- INSTRUÇÕES DA TAREFA
Por favor, copie palavra por palavra o trecho do texto sobre câmeras corporais policiais que vai de "Sobre câmeras corporais" até "Silva Medina (*)".

- TEXTO PARA LEITURA
Opinião
|
14 de junho de 2023
|
05:50

Sobre câmeras corporais policiais, políticas da visualidade e uma perspectiva abolicionista (por Roberta da Silva Medina)

Polícia Militar de São Paulo com câmeras nos agentes policiais. Foto: Governo do Estado de São Paulo / Divulgação
Polícia Militar de São Paulo com câmeras nos agentes policiais. Foto: Governo do Estado de São Paulo / Divulgação

Roberta da Silva Medina (*)

Após estudo divulgado pela Fundação Getúlio Vargas, que constatou que o uso de câmera nos uniformes e viaturas resultou na redução de violência policial, o tema passou a ser amplamente discutido no país. A última decisão do STF, que reiterou a obrigatoriedade de sua adoção pelas polícias do Estado do Rio de Janeiro, incluindo o próprio Batalhão de Operações Policiais Especiais (BOPE), juntamente com a implementação de medidas de compartilhamento das imagens digitais e demais informações com o Ministério Público, Defensoria e familiares das vítimas, foi bastante comemorado pelos movimentos sociais progressistas. No Rio Grande do Sul, o projeto de lei sobre a obrigatoriedade de seu uso em uniformes e viaturas, de coautoria dos deputados do PSOL Luciana Genro e Matheus Gomes, tramita na Assembleia Legislativa do Estado. Além disso, no mês de maio, o governo estadual realizou uma nova licitação para o aluguel da tecnologia. Os movimentos sociais vislumbram uma possibilidade de disputa de narrativa a partir das imagens, ou até mesmo uma resposta institucional às crescentes preocupações vocalizadas sobre o uso de violência pela polícia, o que deverá se desenrolar nos próximos meses no âmbito judiciário.

- INFORMAÇÕES FORNECIDAS
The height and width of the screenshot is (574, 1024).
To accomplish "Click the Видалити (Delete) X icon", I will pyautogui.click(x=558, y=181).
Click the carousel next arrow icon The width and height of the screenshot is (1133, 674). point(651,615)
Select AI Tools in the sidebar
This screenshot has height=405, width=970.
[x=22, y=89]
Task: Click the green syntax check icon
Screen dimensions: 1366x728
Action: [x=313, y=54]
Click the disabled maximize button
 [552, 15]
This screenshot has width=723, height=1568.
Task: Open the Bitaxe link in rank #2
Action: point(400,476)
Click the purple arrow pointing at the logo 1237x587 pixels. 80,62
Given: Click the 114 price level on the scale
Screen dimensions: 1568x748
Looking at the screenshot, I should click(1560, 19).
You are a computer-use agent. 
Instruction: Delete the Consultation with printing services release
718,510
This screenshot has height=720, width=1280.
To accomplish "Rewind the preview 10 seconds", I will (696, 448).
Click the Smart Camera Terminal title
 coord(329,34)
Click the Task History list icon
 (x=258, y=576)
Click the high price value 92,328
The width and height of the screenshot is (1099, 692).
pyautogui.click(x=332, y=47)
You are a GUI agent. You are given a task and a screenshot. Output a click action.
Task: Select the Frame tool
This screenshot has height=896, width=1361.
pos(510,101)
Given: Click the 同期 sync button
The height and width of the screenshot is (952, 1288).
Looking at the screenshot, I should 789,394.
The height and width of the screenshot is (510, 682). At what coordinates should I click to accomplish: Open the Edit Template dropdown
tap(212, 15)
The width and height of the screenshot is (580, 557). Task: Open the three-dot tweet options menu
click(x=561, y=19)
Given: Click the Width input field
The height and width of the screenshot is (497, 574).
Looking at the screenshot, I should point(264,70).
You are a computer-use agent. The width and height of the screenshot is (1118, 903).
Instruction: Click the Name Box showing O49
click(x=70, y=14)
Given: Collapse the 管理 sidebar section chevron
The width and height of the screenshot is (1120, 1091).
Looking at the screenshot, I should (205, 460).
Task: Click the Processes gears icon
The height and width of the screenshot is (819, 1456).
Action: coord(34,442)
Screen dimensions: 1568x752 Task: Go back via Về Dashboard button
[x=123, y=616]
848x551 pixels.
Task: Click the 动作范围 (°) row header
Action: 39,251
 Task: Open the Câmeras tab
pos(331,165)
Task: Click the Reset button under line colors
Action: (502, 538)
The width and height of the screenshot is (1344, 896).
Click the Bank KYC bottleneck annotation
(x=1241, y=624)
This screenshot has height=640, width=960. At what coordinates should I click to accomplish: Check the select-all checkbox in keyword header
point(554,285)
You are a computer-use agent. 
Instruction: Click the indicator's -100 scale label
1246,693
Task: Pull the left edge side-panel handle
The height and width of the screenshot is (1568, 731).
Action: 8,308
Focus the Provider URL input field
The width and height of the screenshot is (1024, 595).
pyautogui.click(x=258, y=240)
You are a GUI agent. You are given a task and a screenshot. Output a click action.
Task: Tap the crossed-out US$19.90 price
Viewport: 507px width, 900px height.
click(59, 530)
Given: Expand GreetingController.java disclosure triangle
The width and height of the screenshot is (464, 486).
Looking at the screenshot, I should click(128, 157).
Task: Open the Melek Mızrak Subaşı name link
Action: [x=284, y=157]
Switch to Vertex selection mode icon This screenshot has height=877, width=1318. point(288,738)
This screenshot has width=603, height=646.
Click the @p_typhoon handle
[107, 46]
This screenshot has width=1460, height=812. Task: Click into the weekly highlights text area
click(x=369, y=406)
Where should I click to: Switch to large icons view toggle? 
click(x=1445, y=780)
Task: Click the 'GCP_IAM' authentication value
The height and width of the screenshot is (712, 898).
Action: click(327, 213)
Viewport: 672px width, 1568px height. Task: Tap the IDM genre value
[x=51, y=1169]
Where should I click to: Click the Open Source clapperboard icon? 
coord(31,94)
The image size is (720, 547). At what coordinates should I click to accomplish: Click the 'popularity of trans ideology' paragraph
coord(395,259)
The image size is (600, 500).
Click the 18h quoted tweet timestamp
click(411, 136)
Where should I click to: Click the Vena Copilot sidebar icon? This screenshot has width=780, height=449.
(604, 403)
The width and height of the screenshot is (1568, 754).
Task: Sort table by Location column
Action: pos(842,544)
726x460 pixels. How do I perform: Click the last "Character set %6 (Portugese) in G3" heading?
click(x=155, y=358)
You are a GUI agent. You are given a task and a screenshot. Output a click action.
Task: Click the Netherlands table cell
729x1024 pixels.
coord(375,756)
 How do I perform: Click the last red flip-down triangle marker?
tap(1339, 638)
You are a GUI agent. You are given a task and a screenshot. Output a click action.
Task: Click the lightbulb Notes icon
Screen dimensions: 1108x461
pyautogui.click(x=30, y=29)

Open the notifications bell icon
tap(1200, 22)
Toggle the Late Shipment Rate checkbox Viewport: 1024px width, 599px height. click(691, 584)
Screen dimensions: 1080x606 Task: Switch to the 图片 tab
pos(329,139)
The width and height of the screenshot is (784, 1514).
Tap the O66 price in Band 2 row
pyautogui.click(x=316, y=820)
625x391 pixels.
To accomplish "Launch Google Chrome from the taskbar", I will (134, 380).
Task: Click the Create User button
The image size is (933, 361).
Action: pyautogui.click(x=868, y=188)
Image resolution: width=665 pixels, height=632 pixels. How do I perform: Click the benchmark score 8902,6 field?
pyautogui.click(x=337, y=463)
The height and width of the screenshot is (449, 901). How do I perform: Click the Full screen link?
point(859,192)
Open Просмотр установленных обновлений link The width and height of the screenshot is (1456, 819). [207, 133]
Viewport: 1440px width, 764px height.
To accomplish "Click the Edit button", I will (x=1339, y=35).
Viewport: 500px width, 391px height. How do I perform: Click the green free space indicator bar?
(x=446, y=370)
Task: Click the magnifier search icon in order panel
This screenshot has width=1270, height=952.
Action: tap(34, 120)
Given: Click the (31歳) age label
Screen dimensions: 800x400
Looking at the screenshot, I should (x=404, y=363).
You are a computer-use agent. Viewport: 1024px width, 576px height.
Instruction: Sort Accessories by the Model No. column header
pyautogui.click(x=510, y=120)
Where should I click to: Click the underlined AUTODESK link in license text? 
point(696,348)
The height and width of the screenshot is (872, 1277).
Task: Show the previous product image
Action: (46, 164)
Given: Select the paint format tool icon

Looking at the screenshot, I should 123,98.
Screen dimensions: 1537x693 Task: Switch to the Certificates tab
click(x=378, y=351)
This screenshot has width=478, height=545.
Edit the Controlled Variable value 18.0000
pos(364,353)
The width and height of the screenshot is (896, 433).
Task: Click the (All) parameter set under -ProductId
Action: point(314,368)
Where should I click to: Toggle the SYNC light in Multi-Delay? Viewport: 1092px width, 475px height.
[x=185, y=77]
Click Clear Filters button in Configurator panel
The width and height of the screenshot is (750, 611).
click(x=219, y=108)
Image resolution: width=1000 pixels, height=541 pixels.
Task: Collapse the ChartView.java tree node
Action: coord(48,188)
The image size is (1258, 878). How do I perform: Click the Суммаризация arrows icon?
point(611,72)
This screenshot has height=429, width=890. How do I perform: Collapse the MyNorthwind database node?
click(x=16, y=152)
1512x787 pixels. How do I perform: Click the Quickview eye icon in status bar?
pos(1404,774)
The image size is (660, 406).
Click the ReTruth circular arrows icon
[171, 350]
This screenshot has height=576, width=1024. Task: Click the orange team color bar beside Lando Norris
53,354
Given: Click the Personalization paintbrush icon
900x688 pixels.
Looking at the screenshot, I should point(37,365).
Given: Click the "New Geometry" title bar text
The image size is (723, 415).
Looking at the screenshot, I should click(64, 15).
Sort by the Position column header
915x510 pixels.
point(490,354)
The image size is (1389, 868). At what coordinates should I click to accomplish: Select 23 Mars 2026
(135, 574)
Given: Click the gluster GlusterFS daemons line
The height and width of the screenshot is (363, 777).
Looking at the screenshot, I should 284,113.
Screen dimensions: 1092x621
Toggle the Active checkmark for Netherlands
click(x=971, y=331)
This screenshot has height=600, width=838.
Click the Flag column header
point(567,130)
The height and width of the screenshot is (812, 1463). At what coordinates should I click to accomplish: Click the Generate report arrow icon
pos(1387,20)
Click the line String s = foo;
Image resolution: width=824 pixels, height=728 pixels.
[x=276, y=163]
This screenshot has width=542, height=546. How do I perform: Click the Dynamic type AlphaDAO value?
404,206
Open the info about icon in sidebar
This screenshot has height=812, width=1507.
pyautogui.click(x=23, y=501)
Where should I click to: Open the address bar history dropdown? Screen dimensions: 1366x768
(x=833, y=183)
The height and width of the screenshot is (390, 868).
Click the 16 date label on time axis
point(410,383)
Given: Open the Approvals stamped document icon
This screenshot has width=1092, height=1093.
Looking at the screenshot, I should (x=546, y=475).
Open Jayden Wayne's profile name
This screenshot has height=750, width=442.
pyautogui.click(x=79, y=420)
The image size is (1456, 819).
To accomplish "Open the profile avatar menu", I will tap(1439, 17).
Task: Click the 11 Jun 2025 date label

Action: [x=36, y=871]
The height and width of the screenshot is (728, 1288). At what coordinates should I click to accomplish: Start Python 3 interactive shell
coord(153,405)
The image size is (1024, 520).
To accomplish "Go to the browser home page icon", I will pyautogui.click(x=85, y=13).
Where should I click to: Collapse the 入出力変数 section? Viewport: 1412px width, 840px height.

- RESPOSTA COMPLETA
Sobre câmeras corporais policiais, políticas da visualidade e uma perspectiva abolicionista (por Roberta da Silva Medina)

Polícia Militar de São Paulo com câmeras nos agentes policiais. Foto: Governo do Estado de São Paulo / Divulgação
Polícia Militar de São Paulo com câmeras nos agentes policiais. Foto: Governo do Estado de São Paulo / Divulgação

Roberta da Silva Medina (*)